Saved entries:
+ + + + + + +

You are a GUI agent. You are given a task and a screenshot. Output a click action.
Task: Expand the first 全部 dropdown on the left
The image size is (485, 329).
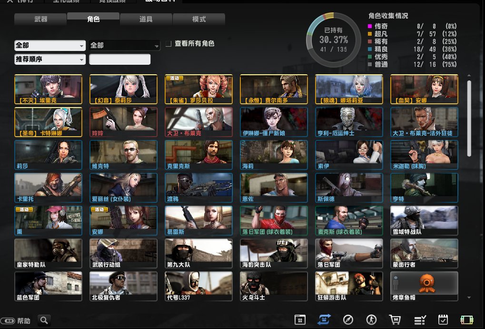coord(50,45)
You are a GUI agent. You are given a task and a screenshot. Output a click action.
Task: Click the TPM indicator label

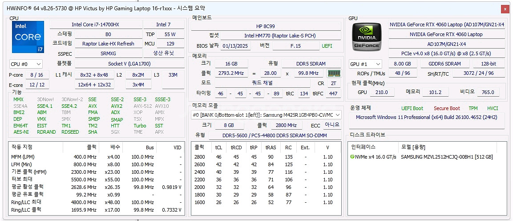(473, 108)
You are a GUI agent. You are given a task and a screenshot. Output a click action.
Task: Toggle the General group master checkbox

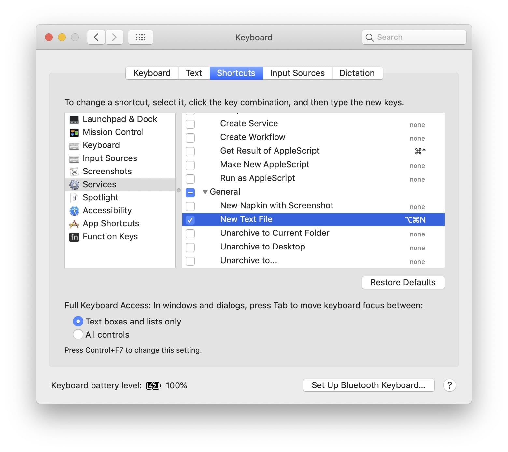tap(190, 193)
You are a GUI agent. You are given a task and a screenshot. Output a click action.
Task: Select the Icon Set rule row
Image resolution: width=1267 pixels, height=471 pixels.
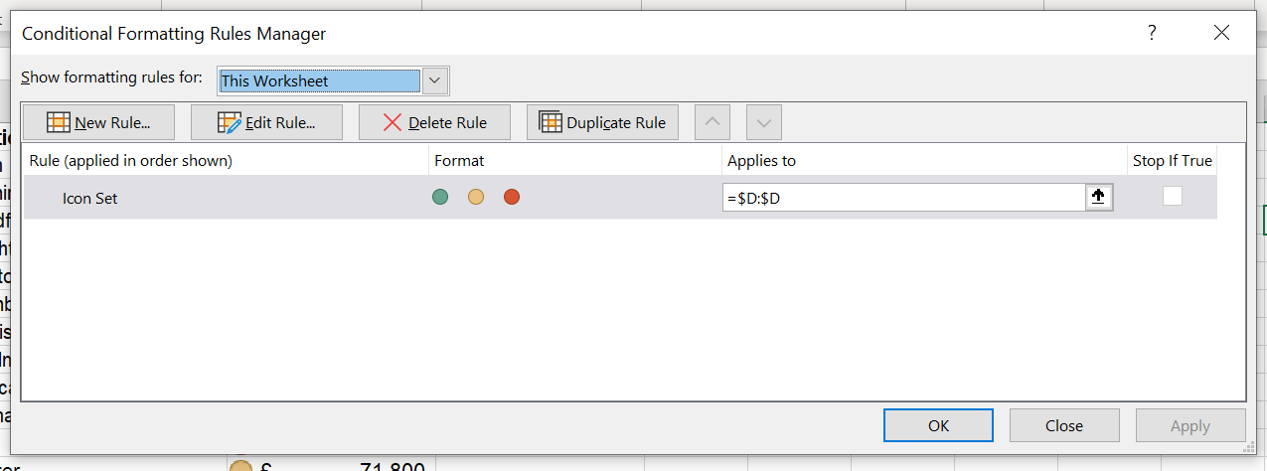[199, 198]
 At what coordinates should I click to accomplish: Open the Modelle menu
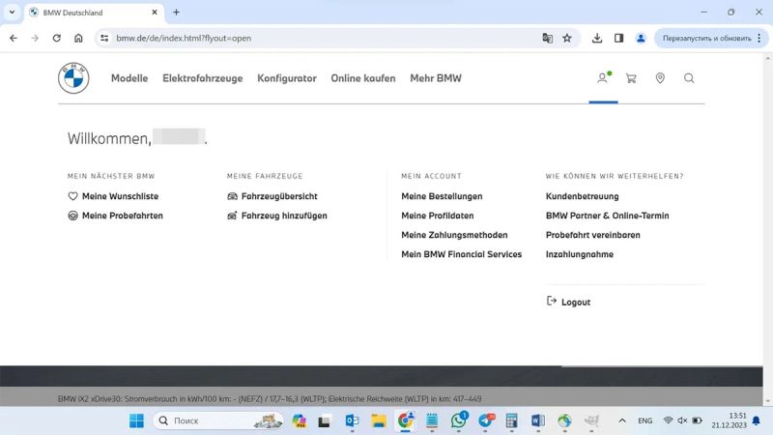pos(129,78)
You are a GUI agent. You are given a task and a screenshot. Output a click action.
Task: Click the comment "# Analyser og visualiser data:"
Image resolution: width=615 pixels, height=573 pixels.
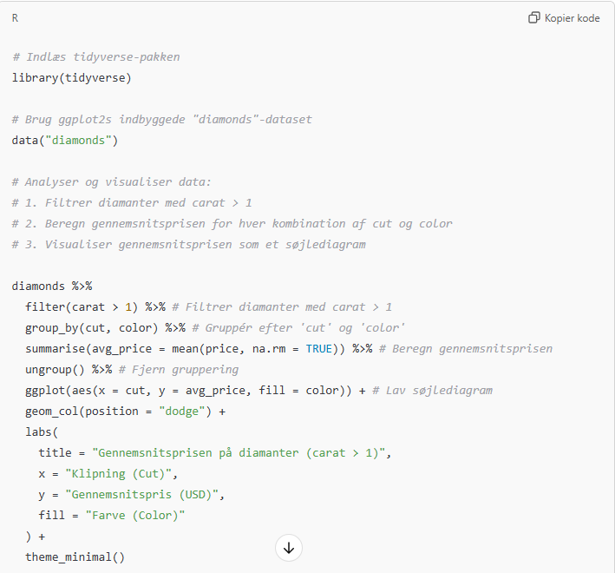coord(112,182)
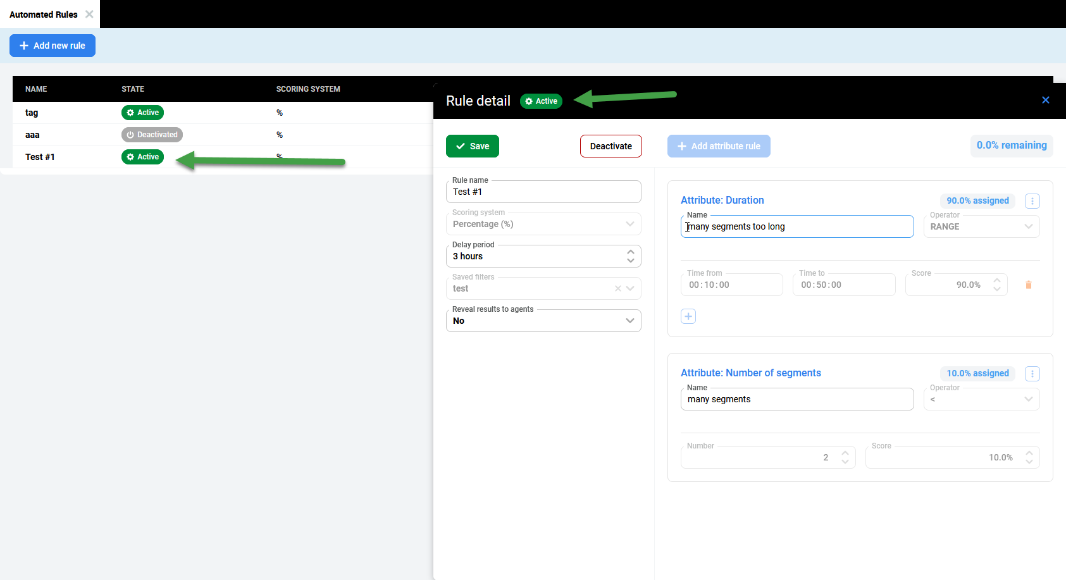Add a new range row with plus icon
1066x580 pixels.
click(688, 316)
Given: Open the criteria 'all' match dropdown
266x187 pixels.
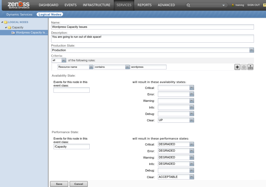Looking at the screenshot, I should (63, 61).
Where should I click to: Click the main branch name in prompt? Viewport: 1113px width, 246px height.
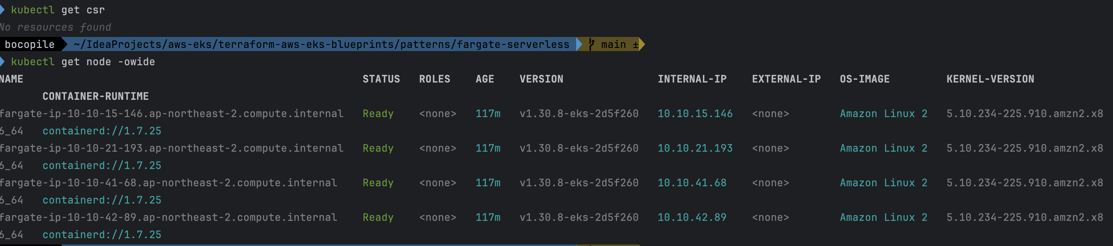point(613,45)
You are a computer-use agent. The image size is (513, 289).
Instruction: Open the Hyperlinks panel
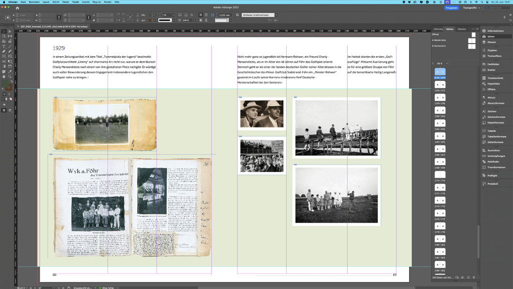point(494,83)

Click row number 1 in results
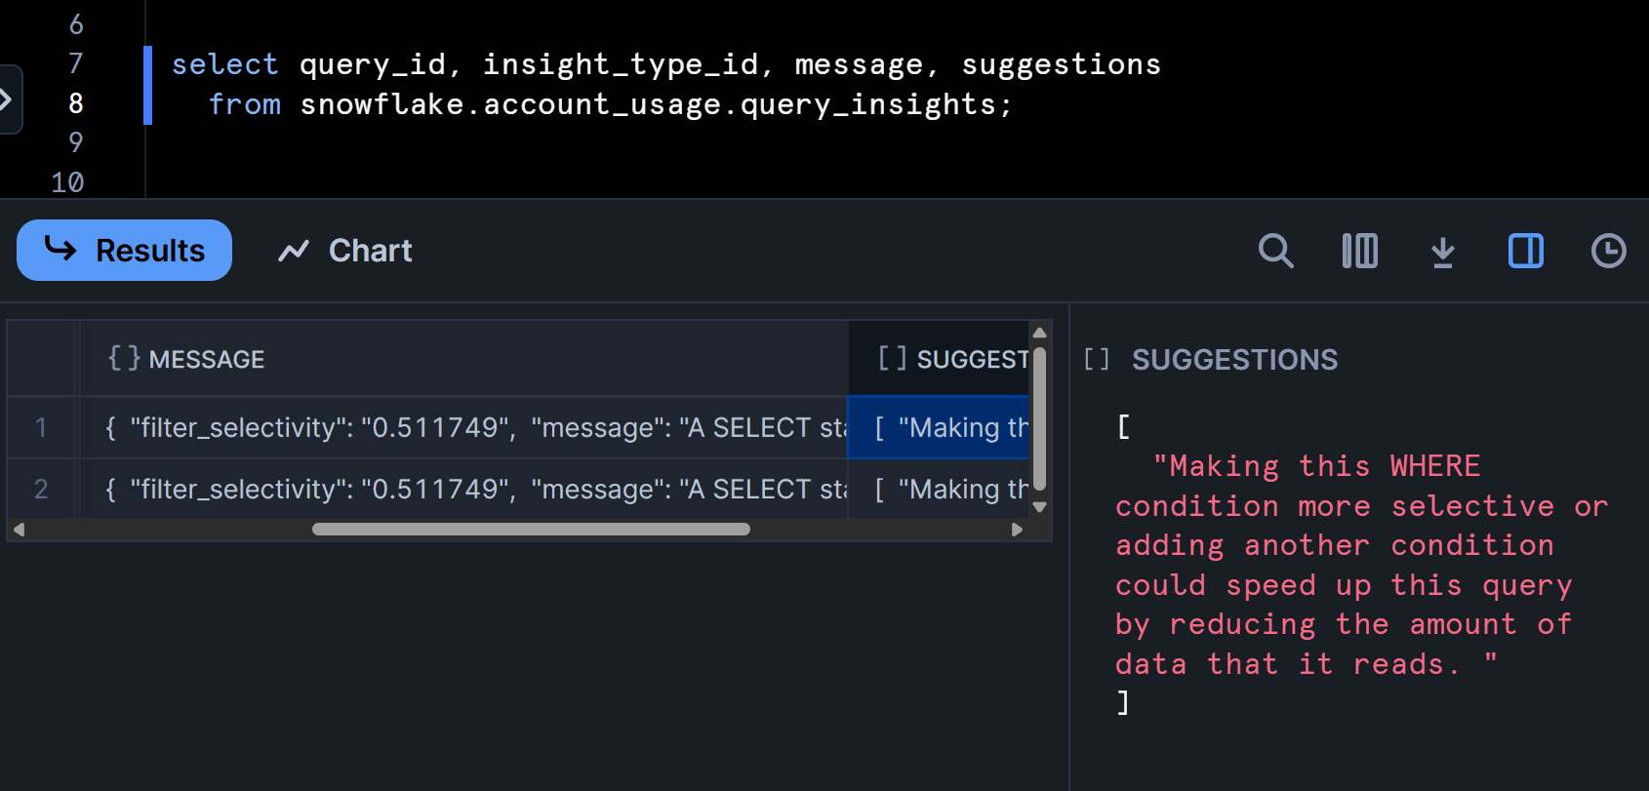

+ + + + + + +

- **Task statement**
Restate all entries above exactly, but not the images.

- **Solution for this exercise**
You are a GUI agent. You are given a task and a screenshot. Output a click action.
Task: Expand the first 全部 dropdown on the left
The image size is (485, 329).
coord(50,45)
You are a GUI agent. You are given a task and a screenshot. Output a click action.
Task: Click the TPM indicator label

(473, 108)
You are a GUI agent. You are given a task and a screenshot. Output a click action.
Task: Toggle the General group master checkbox

tap(190, 193)
You are a GUI agent. You are given a task and a screenshot. Output a click action.
Task: Select the Icon Set rule row
Image resolution: width=1267 pixels, height=471 pixels.
[199, 198]
 At what coordinates should I click to accomplish: Open the Modelle menu
pos(129,78)
You are a GUI agent. You are given a task and a screenshot. Output a click action.
Task: Click the comment "# Analyser og visualiser data:"
Image resolution: width=615 pixels, height=573 pixels.
coord(112,182)
Add a new range row with plus icon
1066x580 pixels.
click(688, 316)
Given: Open the criteria 'all' match dropdown
266x187 pixels.
Looking at the screenshot, I should (63, 61).
Where should I click to: Click the main branch name in prompt? Viewport: 1113px width, 246px height.
point(613,45)
You are a computer-use agent. The image size is (513, 289).
Instruction: Open the Hyperlinks panel
point(494,83)

Click row number 1 in results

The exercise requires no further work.